▶ **Data under study**:
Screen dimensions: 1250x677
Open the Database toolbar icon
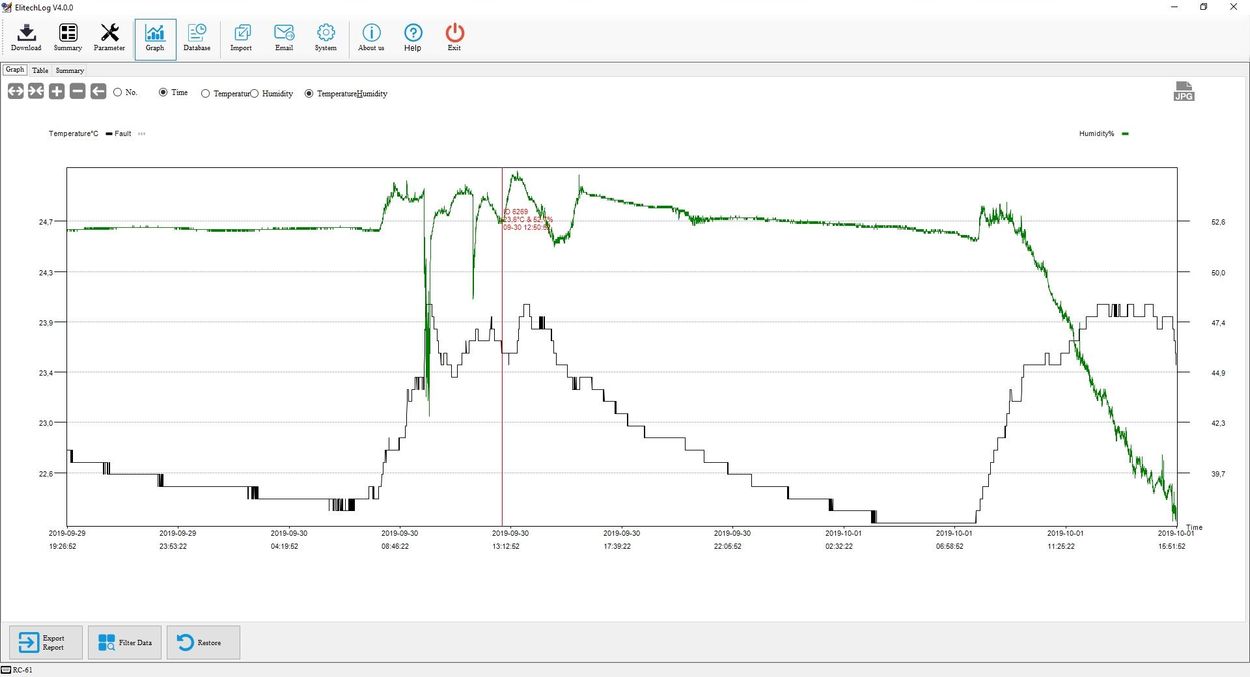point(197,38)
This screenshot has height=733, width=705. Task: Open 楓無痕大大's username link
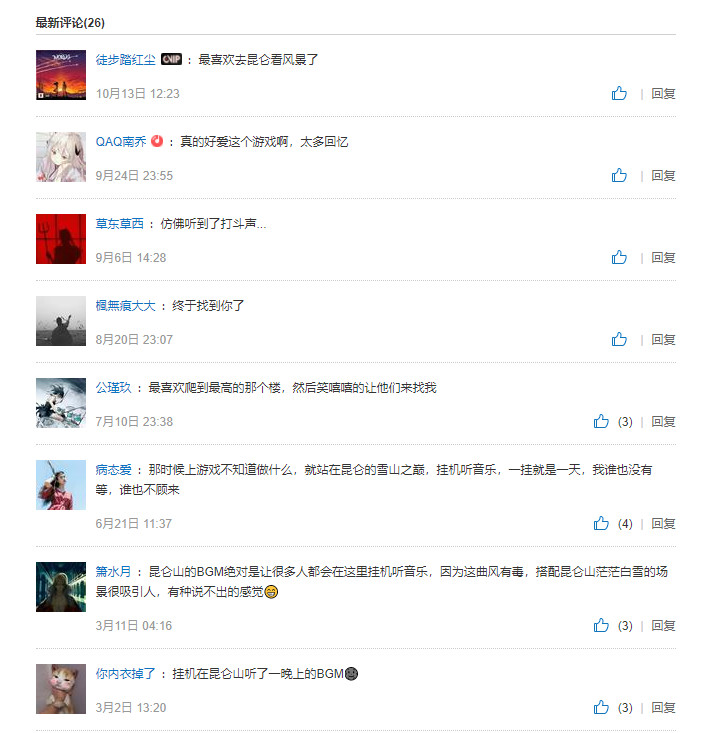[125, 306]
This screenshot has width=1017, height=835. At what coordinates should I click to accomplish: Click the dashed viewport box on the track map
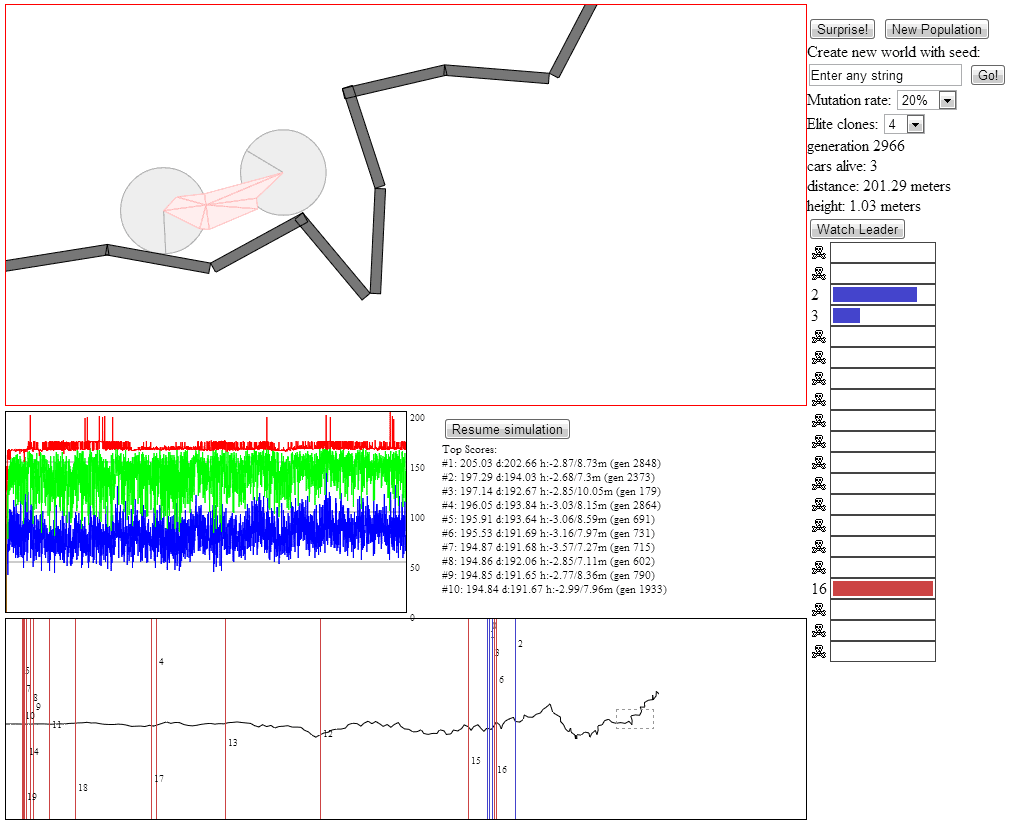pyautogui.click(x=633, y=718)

* * *

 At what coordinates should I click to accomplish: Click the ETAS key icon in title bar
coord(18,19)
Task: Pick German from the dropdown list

==

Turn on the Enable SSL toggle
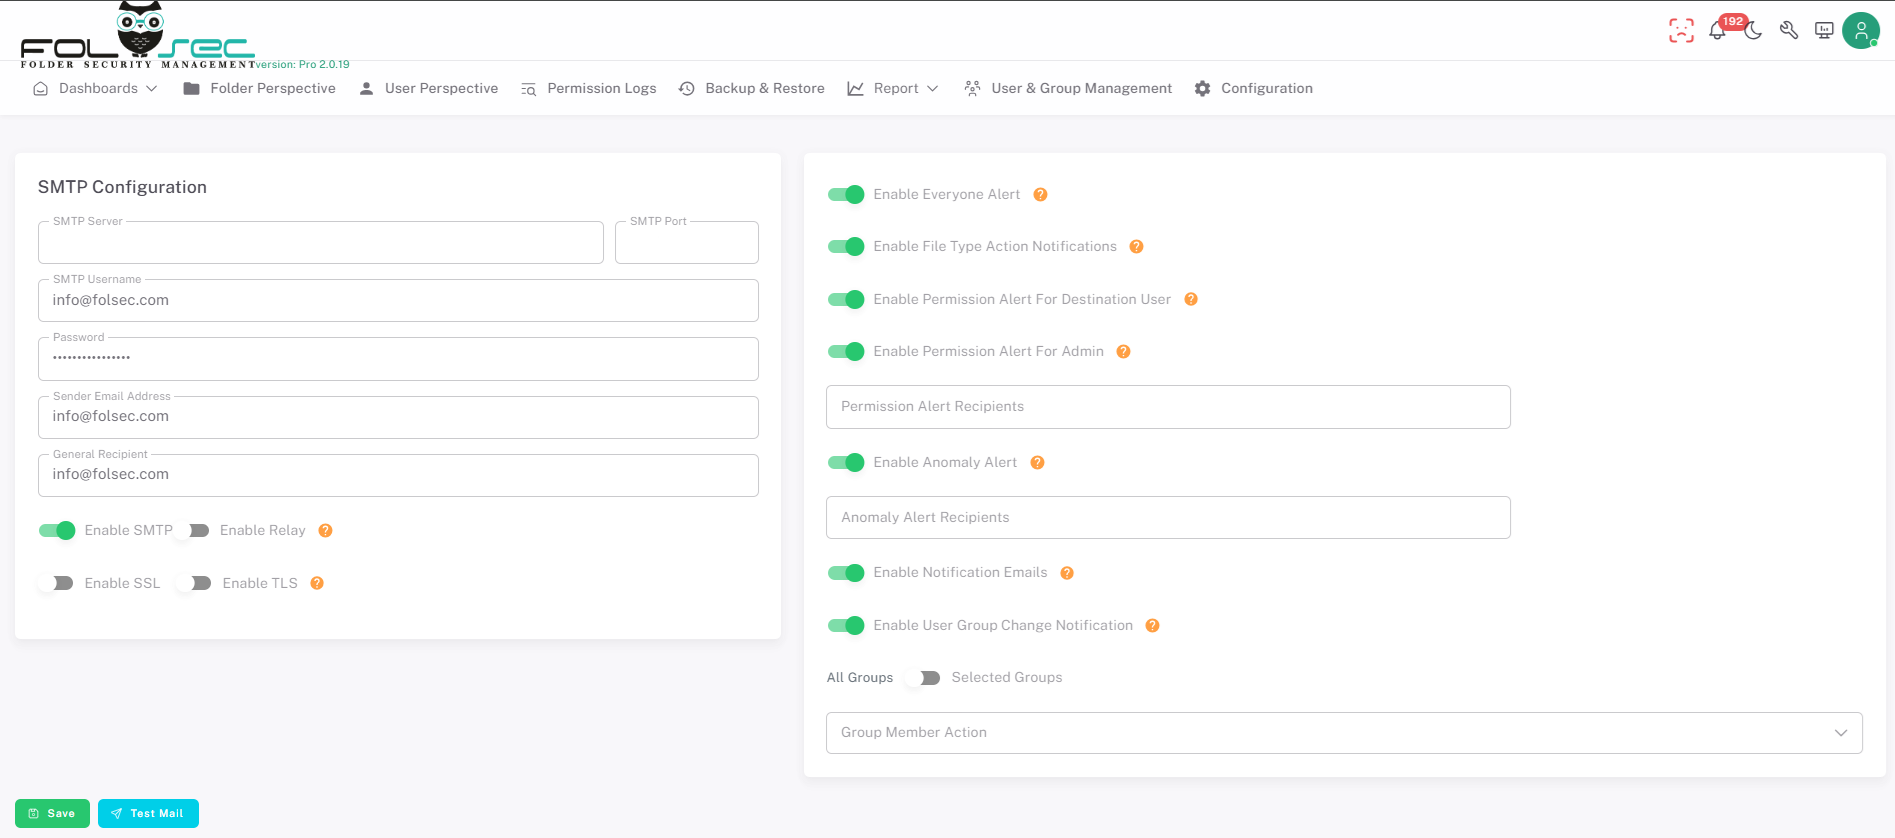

▶ **Exercise brief**: All that is wanted is the stretch of lines above from the one containing "At what coordinates should I click to accomplish: Click the ETAS" through the one containing "Task: Pick German from the dropdown list", duplicated exactly.

▶ **Exercise response**:
 At what coordinates should I click to accomplish: Click the ETAS key icon in title bar
coord(18,19)
Task: Pick German from the dropdown list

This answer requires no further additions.